# [文書]
脳を身体を活性化する薬草

ジオウ(地黄)

 

 

ジオウ 薬草の歳時記

 

古来、多くの医者が、星の数を超える程の患者を診て、命を救って来ました。

 

人類の医療は、身近な植物・鉱物・動物素材「生薬」を用いた漢方が、長く主流を占めていました。

 

漢方により治療をする医師は、多くの治験例をもとに「病の流れ」をまとめ、それぞれの対応薬物を知りました。

 

対応するうち、漢方世界はひとつの結論達しました。

 

ひとの、生長・衰えについての捉え方です。

 

生長は、「何もない大地に、徐々に水と養分が染み込み、豊かな大地になる様だ」と感じました。ひとの衰えは、「水と養分が染み込んだ地が、それを徐々に失い、荒地に戻る様だ(または、限りある水と養分が、末端まで運ばれない、濡養されない状況)」と感じたのです。

# [やること]
ジオウの文書について、次の問いに答えてください。
(a) 人類の医療で長く主流を占めていたものは何ですか。
(b) 漢方により治療をする医師は、何をもとに「病の流れ」をまとめましたか。
(c) ひとの生長は、どのような様だと感じられましたか。
この後に続く項目は、文書とは別の出典から集めたものです。

# [データ部]
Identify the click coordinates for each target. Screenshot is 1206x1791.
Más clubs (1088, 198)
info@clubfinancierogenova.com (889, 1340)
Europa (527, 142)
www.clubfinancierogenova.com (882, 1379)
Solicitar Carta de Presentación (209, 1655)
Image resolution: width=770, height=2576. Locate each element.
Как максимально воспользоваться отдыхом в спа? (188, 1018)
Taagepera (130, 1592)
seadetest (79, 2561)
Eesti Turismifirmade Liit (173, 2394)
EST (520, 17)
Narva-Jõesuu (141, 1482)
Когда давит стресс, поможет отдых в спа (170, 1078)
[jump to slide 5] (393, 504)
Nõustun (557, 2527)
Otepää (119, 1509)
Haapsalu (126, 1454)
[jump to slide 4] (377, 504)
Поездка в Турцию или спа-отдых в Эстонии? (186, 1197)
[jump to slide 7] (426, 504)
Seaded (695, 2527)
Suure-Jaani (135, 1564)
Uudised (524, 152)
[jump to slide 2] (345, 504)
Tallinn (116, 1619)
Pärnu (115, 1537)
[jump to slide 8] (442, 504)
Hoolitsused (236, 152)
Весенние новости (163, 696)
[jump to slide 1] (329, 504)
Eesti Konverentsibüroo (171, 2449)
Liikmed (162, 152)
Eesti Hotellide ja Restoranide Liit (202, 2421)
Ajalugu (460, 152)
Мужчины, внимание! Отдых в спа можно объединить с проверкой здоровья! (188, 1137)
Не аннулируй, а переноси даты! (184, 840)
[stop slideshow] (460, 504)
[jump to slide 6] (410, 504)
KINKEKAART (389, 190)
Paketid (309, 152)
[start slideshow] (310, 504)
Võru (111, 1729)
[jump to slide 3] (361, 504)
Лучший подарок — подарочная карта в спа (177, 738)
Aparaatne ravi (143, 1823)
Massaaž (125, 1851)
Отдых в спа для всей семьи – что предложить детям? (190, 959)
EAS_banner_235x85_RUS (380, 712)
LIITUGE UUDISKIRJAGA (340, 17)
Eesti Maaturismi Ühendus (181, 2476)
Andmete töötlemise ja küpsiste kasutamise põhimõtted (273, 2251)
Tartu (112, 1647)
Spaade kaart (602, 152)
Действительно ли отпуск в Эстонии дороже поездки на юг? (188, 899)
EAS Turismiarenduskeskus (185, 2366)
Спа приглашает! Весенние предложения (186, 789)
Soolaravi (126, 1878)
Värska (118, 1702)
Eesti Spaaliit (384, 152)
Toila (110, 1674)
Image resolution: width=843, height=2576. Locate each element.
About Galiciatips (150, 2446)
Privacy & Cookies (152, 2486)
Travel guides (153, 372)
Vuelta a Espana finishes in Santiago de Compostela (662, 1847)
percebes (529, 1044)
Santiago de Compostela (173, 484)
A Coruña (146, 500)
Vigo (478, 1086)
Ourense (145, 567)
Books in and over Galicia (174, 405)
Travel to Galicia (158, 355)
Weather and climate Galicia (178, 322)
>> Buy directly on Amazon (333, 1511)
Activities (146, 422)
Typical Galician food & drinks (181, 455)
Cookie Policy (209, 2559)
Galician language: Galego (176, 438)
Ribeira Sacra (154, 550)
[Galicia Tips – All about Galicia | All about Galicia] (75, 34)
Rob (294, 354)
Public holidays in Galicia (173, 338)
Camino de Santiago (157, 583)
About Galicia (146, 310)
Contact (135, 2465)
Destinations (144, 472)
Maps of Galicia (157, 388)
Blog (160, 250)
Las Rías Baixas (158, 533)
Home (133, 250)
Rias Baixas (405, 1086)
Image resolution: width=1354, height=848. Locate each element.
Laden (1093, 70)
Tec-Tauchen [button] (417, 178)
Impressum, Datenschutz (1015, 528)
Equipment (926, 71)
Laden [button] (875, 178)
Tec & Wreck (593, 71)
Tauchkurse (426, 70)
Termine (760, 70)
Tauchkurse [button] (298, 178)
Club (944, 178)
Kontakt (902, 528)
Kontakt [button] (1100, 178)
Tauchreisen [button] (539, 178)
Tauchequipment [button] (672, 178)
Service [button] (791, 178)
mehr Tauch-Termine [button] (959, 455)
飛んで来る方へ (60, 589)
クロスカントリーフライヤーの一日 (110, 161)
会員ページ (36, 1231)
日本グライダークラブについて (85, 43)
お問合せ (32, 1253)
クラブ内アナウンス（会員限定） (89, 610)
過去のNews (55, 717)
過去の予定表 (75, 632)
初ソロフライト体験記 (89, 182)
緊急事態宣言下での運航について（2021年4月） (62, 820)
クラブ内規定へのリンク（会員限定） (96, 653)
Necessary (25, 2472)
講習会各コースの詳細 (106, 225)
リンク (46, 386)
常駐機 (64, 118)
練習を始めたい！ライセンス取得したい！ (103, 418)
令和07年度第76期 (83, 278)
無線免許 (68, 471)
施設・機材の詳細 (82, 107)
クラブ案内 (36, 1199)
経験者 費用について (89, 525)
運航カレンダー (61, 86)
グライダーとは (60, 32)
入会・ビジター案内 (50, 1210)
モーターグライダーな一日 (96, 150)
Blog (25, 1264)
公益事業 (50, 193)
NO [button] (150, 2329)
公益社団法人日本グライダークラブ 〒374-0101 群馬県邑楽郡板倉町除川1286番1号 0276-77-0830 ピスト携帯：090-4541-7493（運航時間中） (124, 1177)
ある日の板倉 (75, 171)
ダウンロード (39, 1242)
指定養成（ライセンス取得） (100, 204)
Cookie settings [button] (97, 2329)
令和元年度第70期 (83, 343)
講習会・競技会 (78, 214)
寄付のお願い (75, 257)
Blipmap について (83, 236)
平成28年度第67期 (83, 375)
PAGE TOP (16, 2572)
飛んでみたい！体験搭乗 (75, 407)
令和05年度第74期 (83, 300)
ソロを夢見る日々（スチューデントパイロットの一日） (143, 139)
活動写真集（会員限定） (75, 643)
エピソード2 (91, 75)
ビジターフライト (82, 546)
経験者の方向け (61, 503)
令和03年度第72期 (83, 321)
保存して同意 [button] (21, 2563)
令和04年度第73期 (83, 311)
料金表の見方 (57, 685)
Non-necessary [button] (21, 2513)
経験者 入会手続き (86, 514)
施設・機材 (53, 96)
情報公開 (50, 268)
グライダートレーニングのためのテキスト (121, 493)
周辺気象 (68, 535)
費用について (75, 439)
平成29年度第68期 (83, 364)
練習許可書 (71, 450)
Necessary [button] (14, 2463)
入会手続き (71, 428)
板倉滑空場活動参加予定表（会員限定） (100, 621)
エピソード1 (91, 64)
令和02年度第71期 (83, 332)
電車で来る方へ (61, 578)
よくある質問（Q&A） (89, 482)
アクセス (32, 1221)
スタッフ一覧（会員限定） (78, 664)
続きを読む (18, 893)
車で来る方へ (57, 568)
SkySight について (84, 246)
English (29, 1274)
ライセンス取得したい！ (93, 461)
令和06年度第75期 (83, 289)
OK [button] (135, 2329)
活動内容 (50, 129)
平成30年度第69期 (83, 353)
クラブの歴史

# [出力]
(a) 身近な植物・鉱物・動物素材「生薬」を用いた漢方
(b) 多くの治験例
(c) 何もない大地に、徐々に水と養分が染み込み、豊かな大地になる様